Complex global challenges such as forced displacement and violence against women represent urgent matters calling for academia and policy practitioners' attention, through a multidisciplinary approach. Among actions addressing such "polycrisis", education is seen as an avenue to empower individuals and include them in renewed societal contexts. This contribution indeed aims at contributing to the "transdisciplinary approaches" conversation, collaborating across areas of psychology and disciplines to address complex global challenges. Specifically, cross-border learner mobility engages with discussions upon mechanisms to foster social and economic inclusion avenues for forcibly displaced persons: recognition of foreign degrees and qualifications, the valorization of non-formal and informal knowledge, and the proactive action by European Universities Alliances, as CIVIS itself, as examples of trans-national organisations, increasingly gaining a voice as stakeholders in the policy-making mechanisms in this sector. Hence, the conceptual tool to analyse such global challenges and highlight joint solutions is the polycrisis lens.

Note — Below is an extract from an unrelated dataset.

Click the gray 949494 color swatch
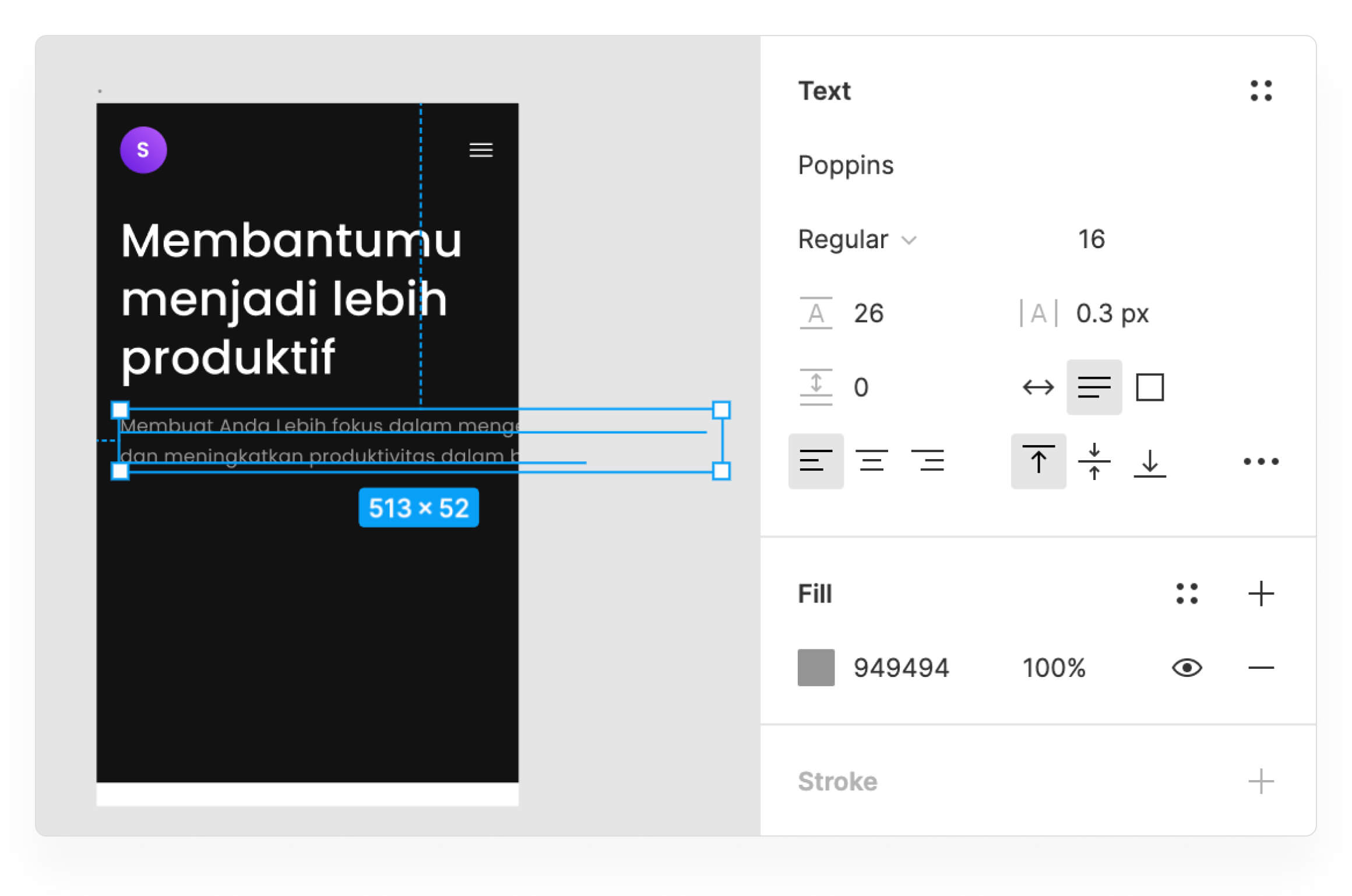Image resolution: width=1352 pixels, height=896 pixels. click(816, 668)
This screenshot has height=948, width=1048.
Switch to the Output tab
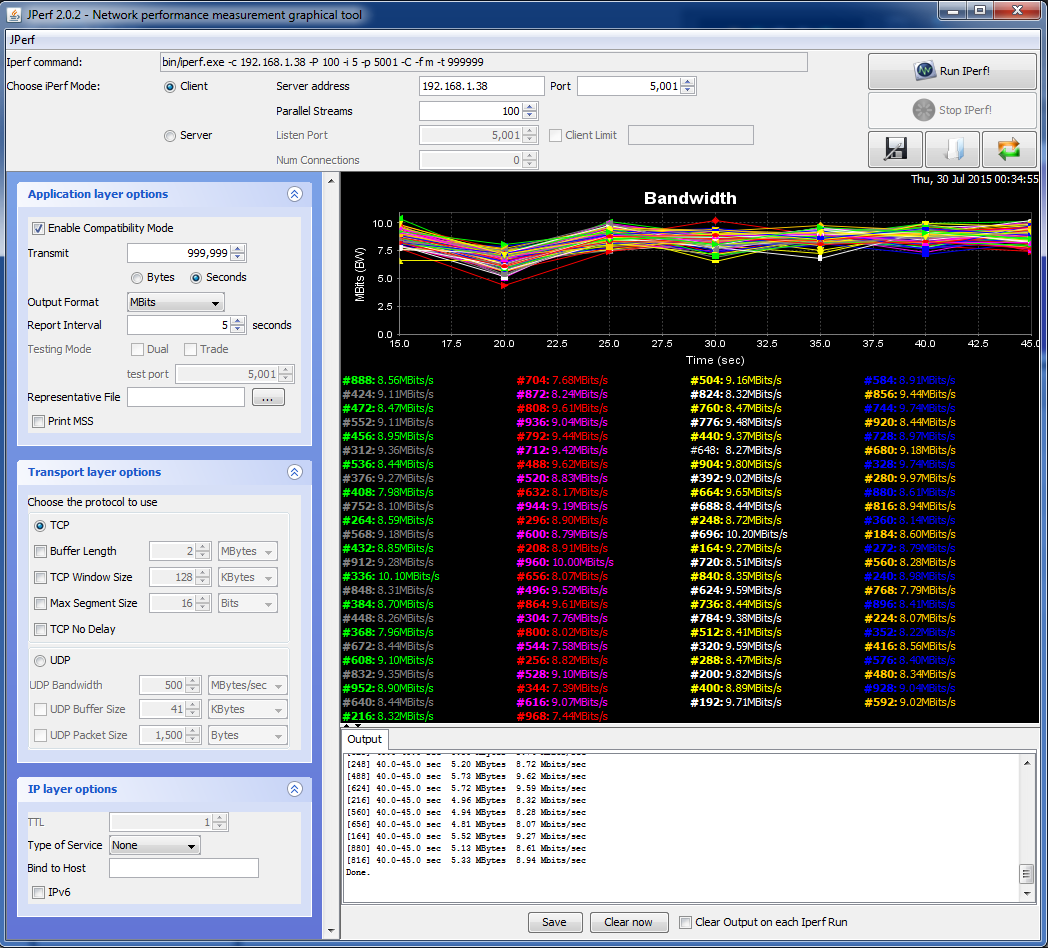point(364,739)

Through a reconstruction of the main initiatives in the field with eventful analysis, based on document, legislation analysis and expert interviews, we reconceptualize this polycrisis deeply engaging with the Europe-Africa relationship. The core idea for fostering multicultural societies here proposed, is the valorisation of each and every learner experience and skills gained in the perspective of a multi-age, multi-cultural society. In doing so, we answer the question: "In the context of migration and forced displacement, how can educational systems and institutions foster inclusive, multilingual and multicultural societies?". The different voices and legal traditions highlight distinct but necessarily intertwined operational approaches to face these polycrisis, under a legal, educational and psychological perspective, in the perspective of multiculturalism.
Ongoing and concluded research around dynamics characterizing violence against women in refugee camps, educational projects to address and overcome them, skill-certification/qualification recognition between Europe and Africa, risks of violence reification within institutions themselves, and the use of polysolutions lenses as a valuable theoretical tool to frame the theme, will be shared.